OAuth U2M Custom OAuth App (Interactive)
Uses custom OAuth app with PKCE for user-interactive flows:
import os
import base64
import hashlib
import secrets
import string
import urllib.parse
import webbrowser
from http.server import HTTPServer, BaseHTTPRequestHandler
from threading import Thread
from urllib.parse import parse_qs, urlparse
import requests
from databricks import sql
DEFAULT_REDIRECT_URI = "http://localhost:8080/callback"
def pkce_verifier_and_challenge():
"""Generate PKCE code_verifier and code_challenge per RFC 7636."""
allowed = string.ascii_letters + string.digits + "-._~"
code_verifier = "".join(secrets.choice(allowed) for _ in range(64))
digest = hashlib.sha256(code_verifier.encode()).digest()
code_challenge = base64.urlsafe_b64encode(digest).decode().rstrip("=")
return code_verifier, code_challenge
def run_u2m_flow(host, client_id, redirect_uri=None, client_secret=None, scope="all-apis"):
"""Run OAuth 2.0 authorization code flow with PKCE."""
redirect_uri = redirect_uri or DEFAULT_REDIRECT_URI
host = host.rstrip("/")
if not host.startswith("https://"):
host = "https://" + host
code_verifier, code_challenge = pkce_verifier_and_challenge()
state = secrets.token_urlsafe(32)
auth_url = f"{host}/oidc/v1/authorize?" + urllib.parse.urlencode({
"response_type": "code",
"client_id": client_id,
"redirect_uri": redirect_uri,
"scope": scope,
"code_challenge": code_challenge,
"code_challenge_method": "S256",
"state": state,
})
code_holder = []
parsed = urlparse(redirect_uri)
port = parsed.port or 8080
class Handler(BaseHTTPRequestHandler):
def do_GET(self):
q = parse_qs(urlparse(self.path).query)
code_holder.append(q.get("code", [None])[0])
self.send_response(200)
self.send_header("Content-type", "text/html")
self.end_headers()
self.wfile.write(b"<html><body><p>Authentication successful. Close this window.</p></body></html>")
def log_message(self, *args): pass
server = HTTPServer(("localhost", port), Handler)
Thread(target=server.handle_request, daemon=True).start()
webbrowser.open(auth_url)
server.handle_request()
if not code_holder[0]:
raise RuntimeError("No authorization code received")

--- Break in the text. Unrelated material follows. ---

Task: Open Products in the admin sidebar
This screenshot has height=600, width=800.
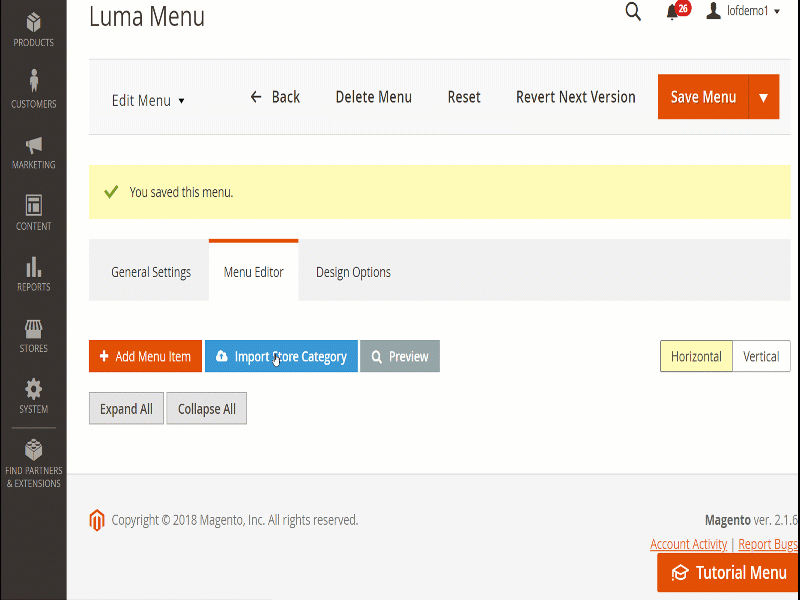Action: click(x=33, y=29)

token_url = f"{host}/oidc/v1/token"
data = {
"grant_type": "authorization_code",
"code": code_holder[0],
"redirect_uri": redirect_uri,
"client_id": client_id,
"code_verifier": code_verifier,
}
if client_secret:
data["client_secret"] = client_secret
resp = requests.post(token_url, data=data)
resp.raise_for_status()
return resp.json()
def connect_with_u2m():
host = os.environ.get("DATABRICKS_HOST", "").strip()

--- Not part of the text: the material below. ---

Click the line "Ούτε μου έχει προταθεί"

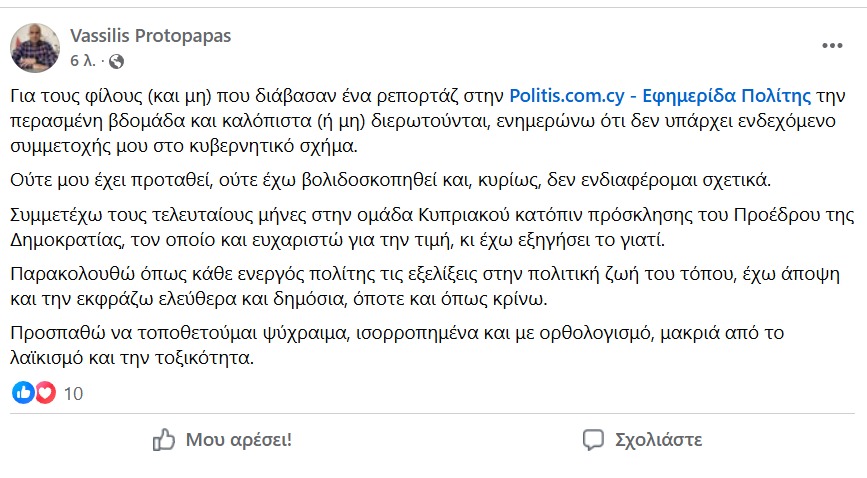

http_path = os.environ.get("DATABRICKS_HTTP_PATH", "").strip()
client_id = os.environ.get("DATABRICKS_U2M_CLIENT_ID", "").strip()
client_secret = os.environ.get("DATABRICKS_U2M_CLIENT_SECRET", "").strip() or None
redirect_uri = os.environ.get("DATABRICKS_REDIRECT_URI", "").strip() or DEFAULT_REDIRECT_URI
tokens = run_u2m_flow(host, client_id, redirect_uri, client_secret)
access_token = tokens.get("access_token")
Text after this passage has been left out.